Paul W Homer picture Paul W Homer · Jan 7, 2009 · Viewed 77k times · Source

There are the standard A-Z, a-z characters, but also there are hyphens, em dashes, quotes, etc.

Plus, there are all of the international characters, like umlauts, etc.

So, for an English-based system, what's the complete set? What about sets for other languages? What about UTF8, UTF16, etc?

Bonus question: How many name fields are needed, and what are their maximum lengths?

EDIT: There are definitely two different types of characters involved in people's names, those that are there as part of the context, and those that are there for structural reasons. I don't want to limit or interfere with the context characters, but I do need to deal with the structural ones.

For example, I had a name come in that was separated by an em dash, but it was hard to distinguish that from the minus character. To make the system easier for searching, I want to take all five different types of dashes, and map them onto one unique character (minus), that way the searcher doesn't need to know specifically which symbol was initially entered.

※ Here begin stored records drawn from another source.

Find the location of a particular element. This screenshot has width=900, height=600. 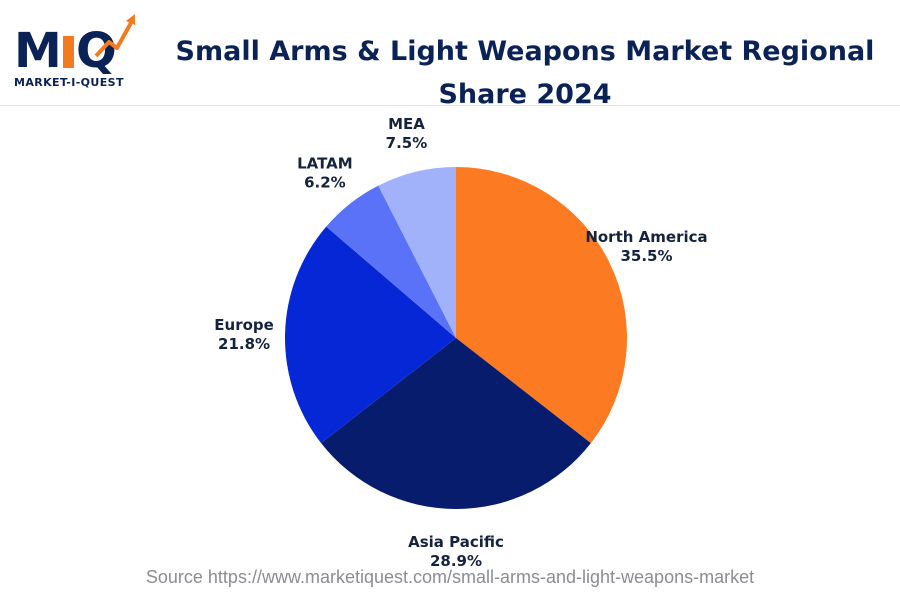

pie-slice-mea is located at coordinates (417, 252).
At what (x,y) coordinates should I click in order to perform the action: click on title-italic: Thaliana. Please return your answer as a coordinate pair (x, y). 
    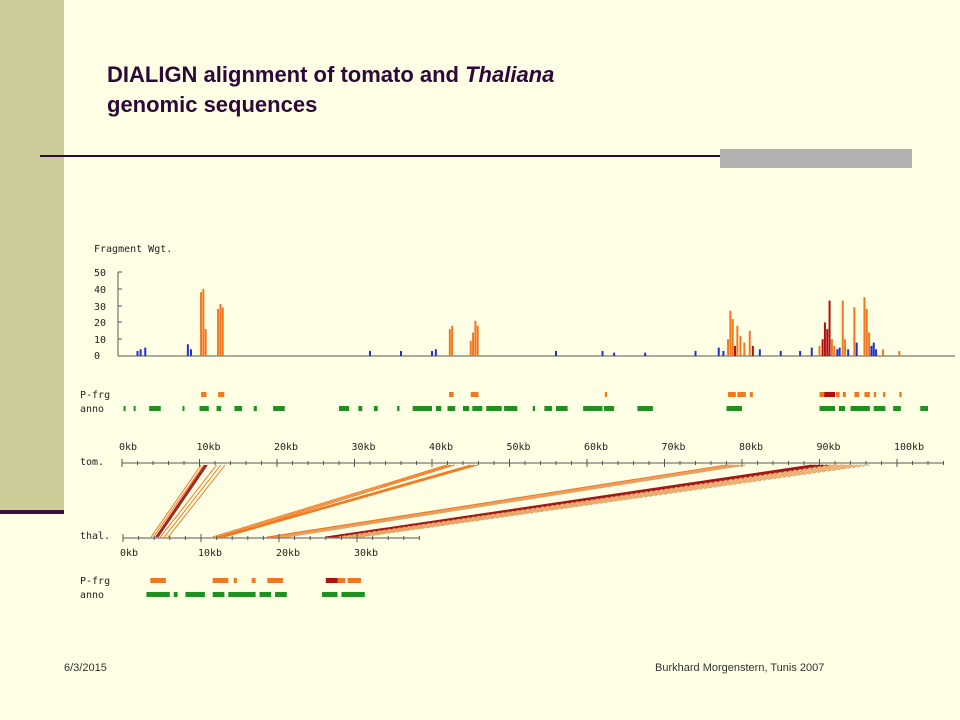
    Looking at the image, I should click on (510, 74).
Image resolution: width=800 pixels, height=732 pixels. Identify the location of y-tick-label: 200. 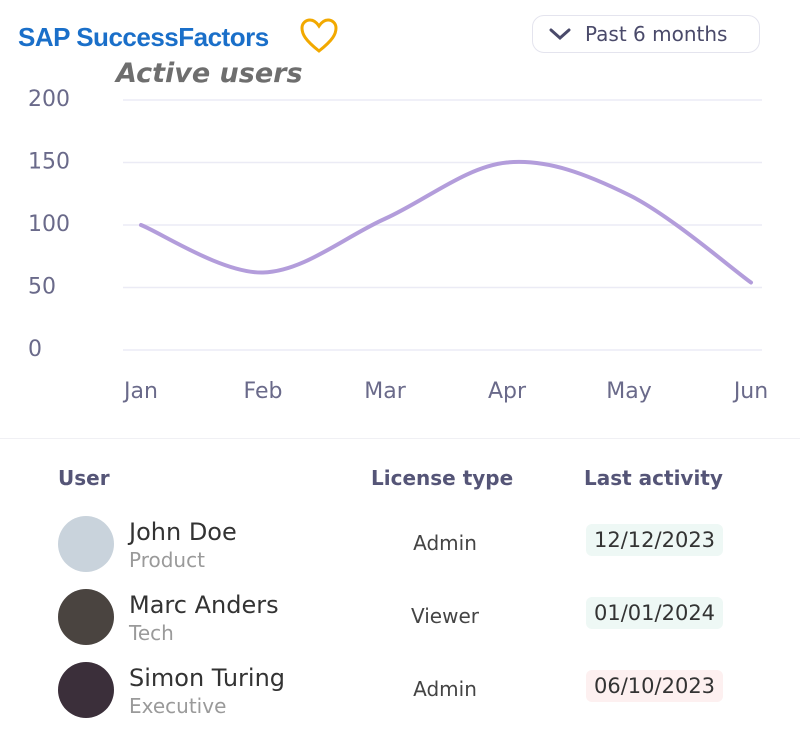
(49, 100).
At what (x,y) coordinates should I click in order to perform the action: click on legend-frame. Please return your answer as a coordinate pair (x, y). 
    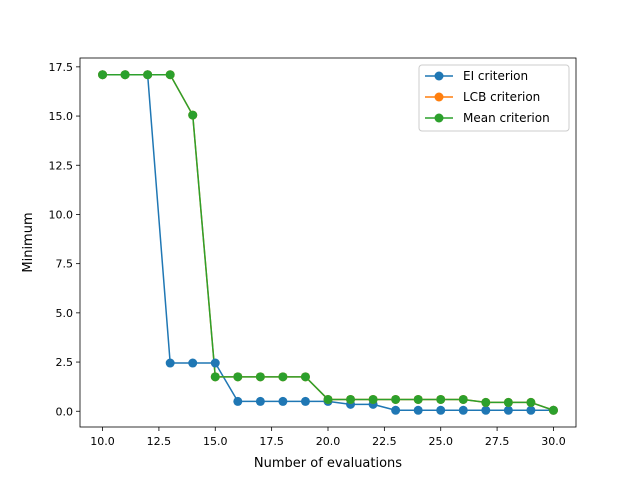
    Looking at the image, I should click on (494, 98).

The problem exists for dashes, probably quotes as well, but also how many other symbols?

Answer

Joachim Sauer picture Joachim Sauer · Jan 7, 2009

There's good article by the W3C called Personal names around the world that explains the problems (and possible solutions) pretty well (it was originally a two-part blog post by Richard Ishida: part 1 and part 2)

Personally I'd say: support every printable Unicode-Character and to be safe provide just a single field "name" that contains the full, formatted name. This way you can store pretty much every form of name. You might need a more structured storage, but then don't expect to be able to store every single combination in a structured form, as there are simply too many different ones.